What you have to do:
Return the material verbatim, starting at the line that contains "Click the Question or Comment button" and ending at the line that contains "click(x=599, y=309)", with both of those lines included. Omit the pictures from the answer.

Data excerpts:
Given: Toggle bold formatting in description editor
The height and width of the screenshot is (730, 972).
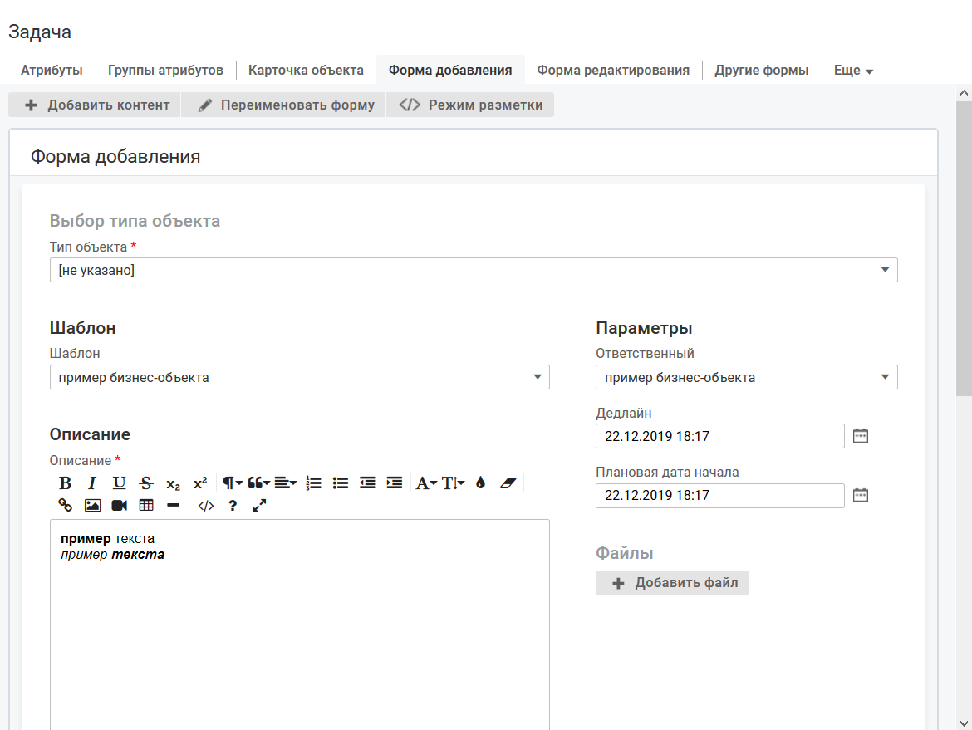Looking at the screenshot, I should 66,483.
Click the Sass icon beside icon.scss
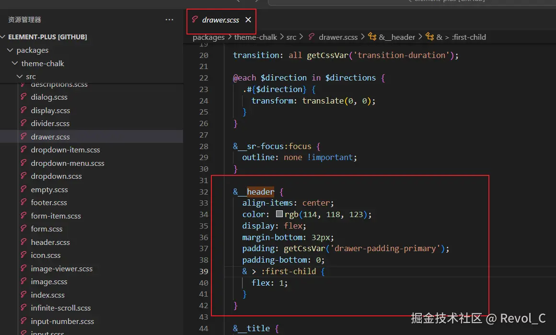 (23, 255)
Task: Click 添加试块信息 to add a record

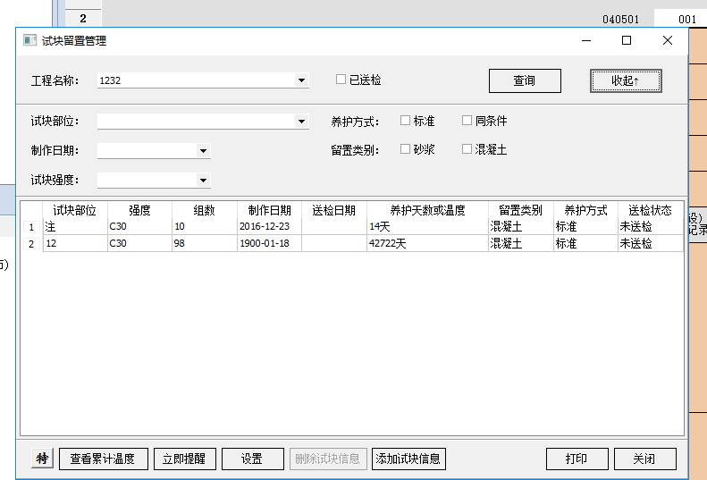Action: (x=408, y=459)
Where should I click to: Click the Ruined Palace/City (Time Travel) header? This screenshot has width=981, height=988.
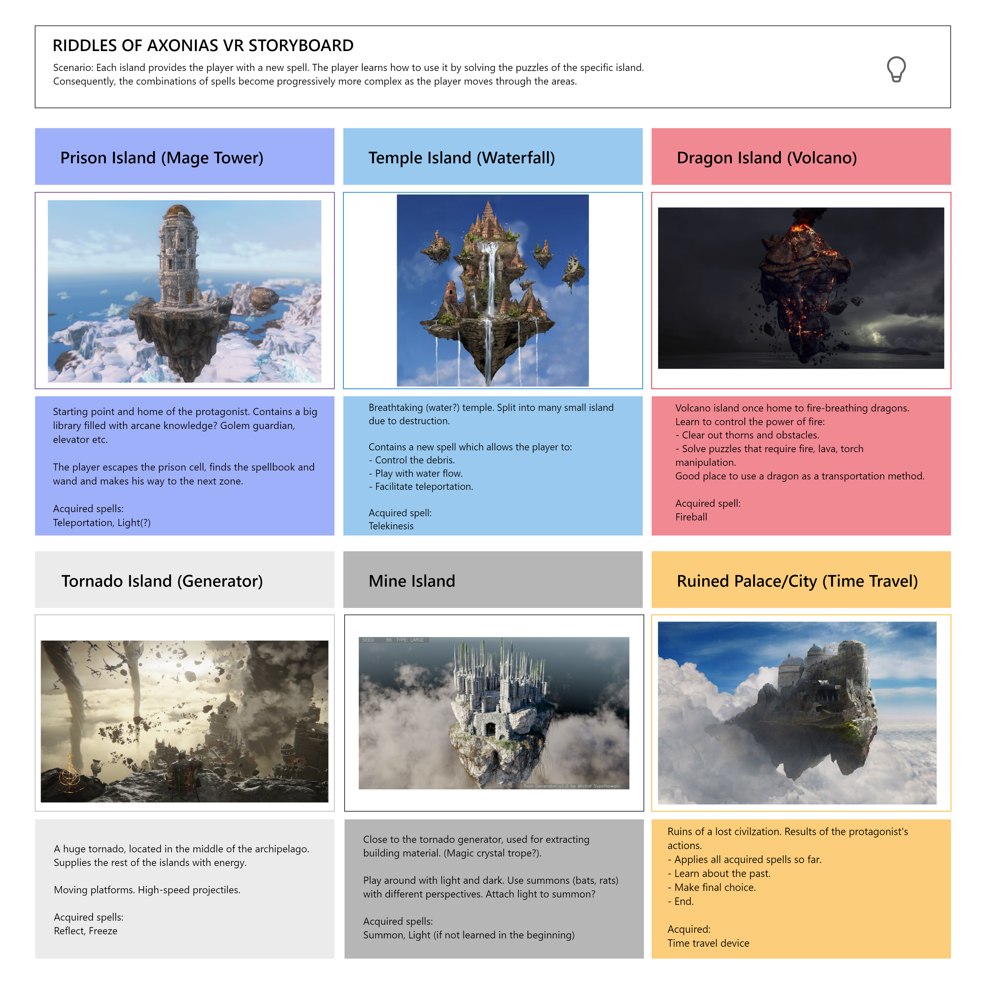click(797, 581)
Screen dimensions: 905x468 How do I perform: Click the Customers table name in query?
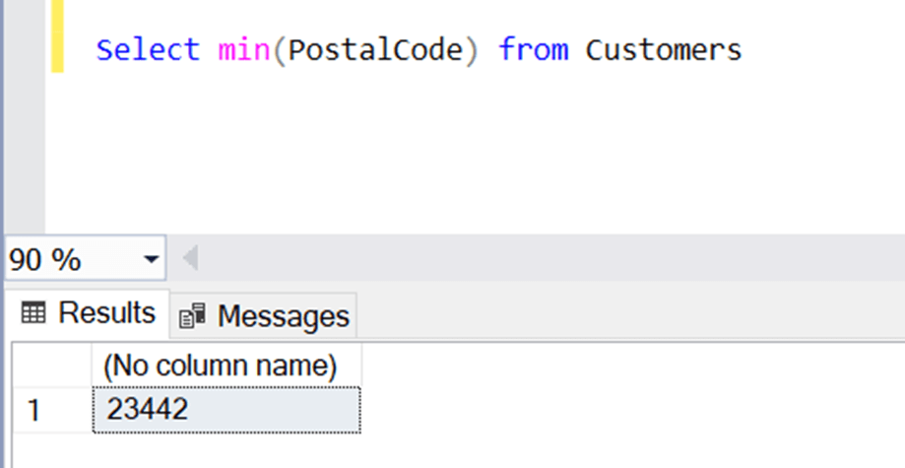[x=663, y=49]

==

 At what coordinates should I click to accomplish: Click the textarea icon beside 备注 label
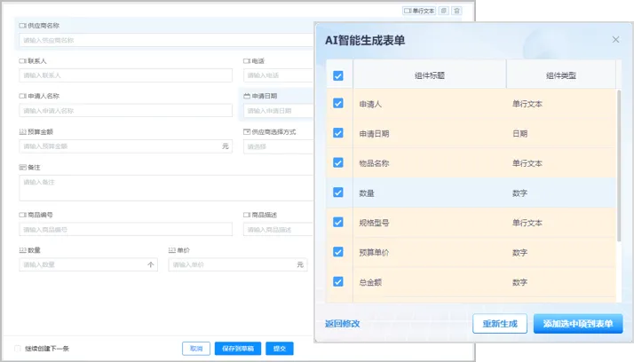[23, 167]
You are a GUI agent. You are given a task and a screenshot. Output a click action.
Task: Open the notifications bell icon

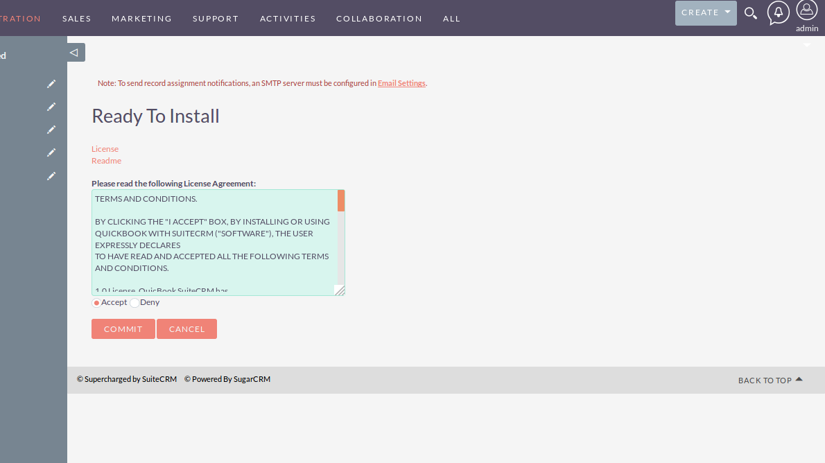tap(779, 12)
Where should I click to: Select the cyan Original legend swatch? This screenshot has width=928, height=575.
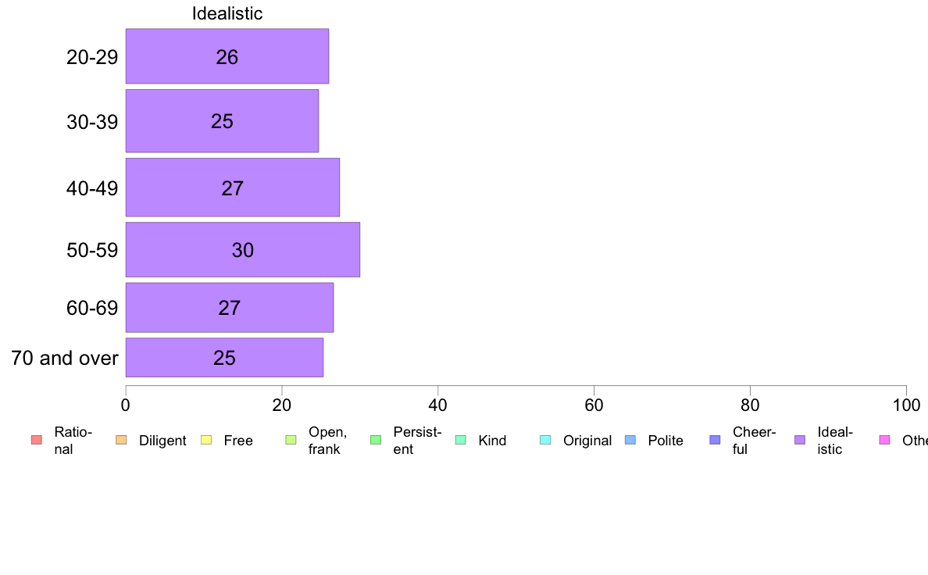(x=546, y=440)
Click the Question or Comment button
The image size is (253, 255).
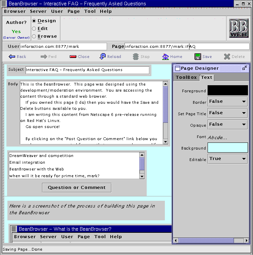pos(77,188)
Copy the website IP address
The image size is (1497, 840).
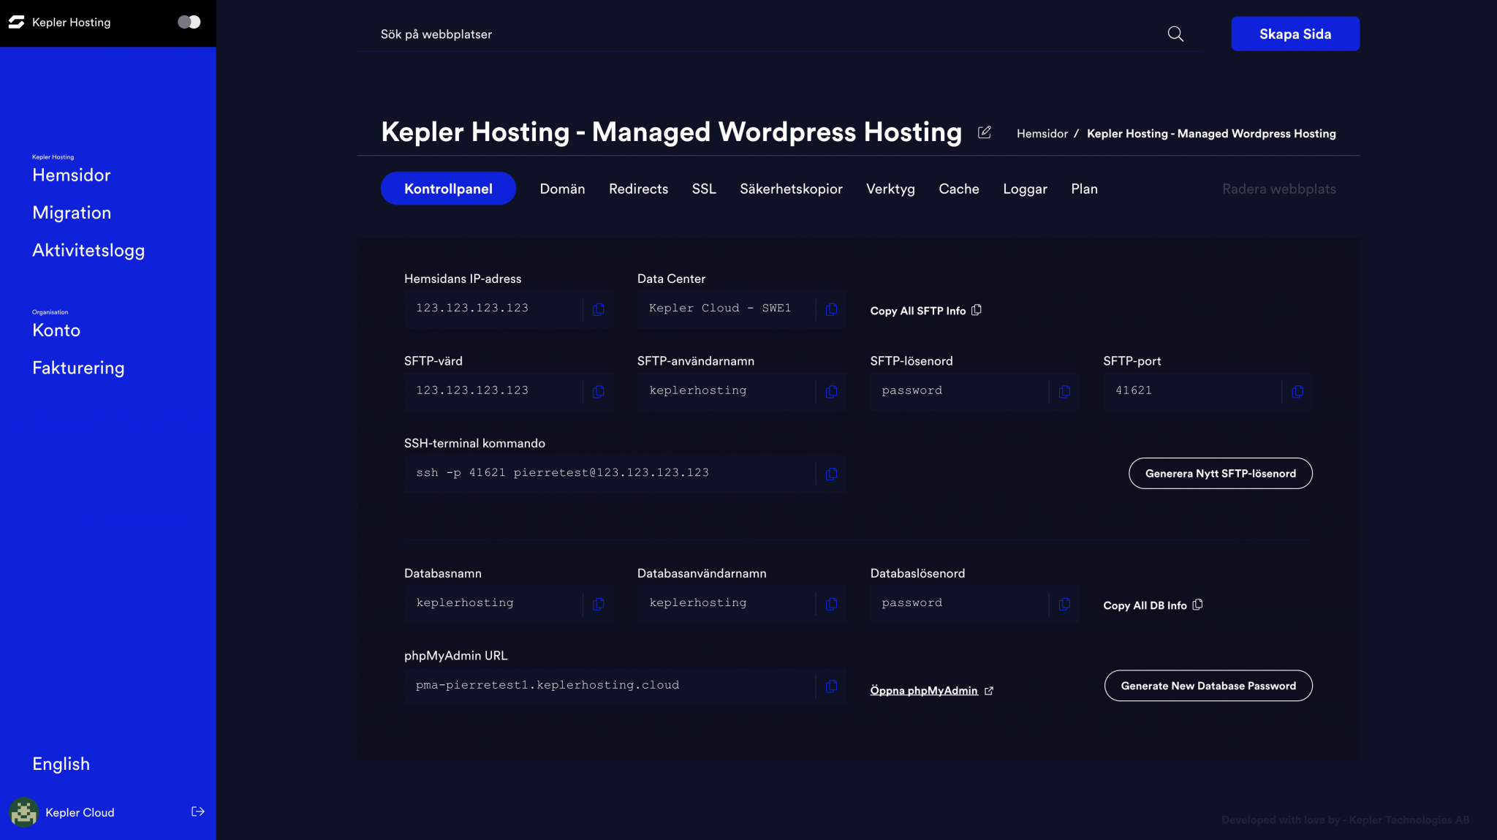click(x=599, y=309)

...

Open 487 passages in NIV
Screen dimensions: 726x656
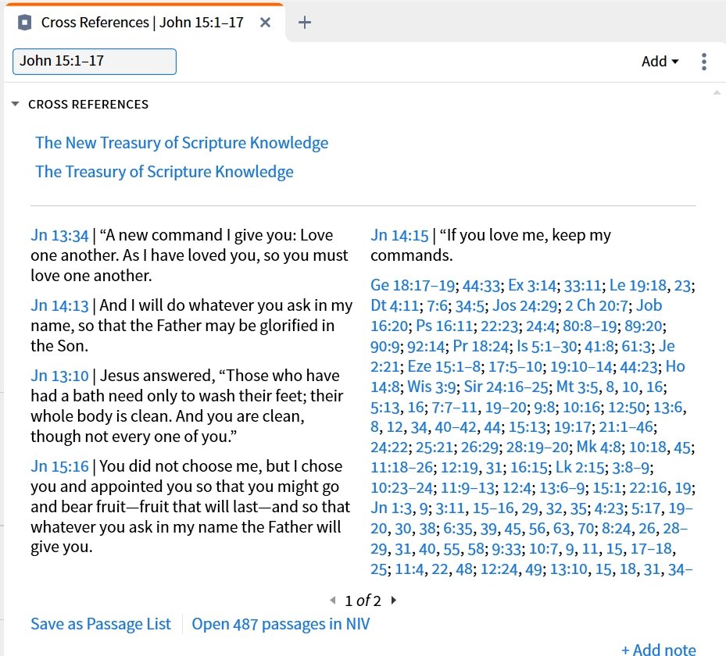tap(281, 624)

Finished exercise:
Click the Question or Comment button
The image size is (253, 255).
pos(77,188)
Copy the website IP address
The image size is (1497, 840).
click(x=599, y=309)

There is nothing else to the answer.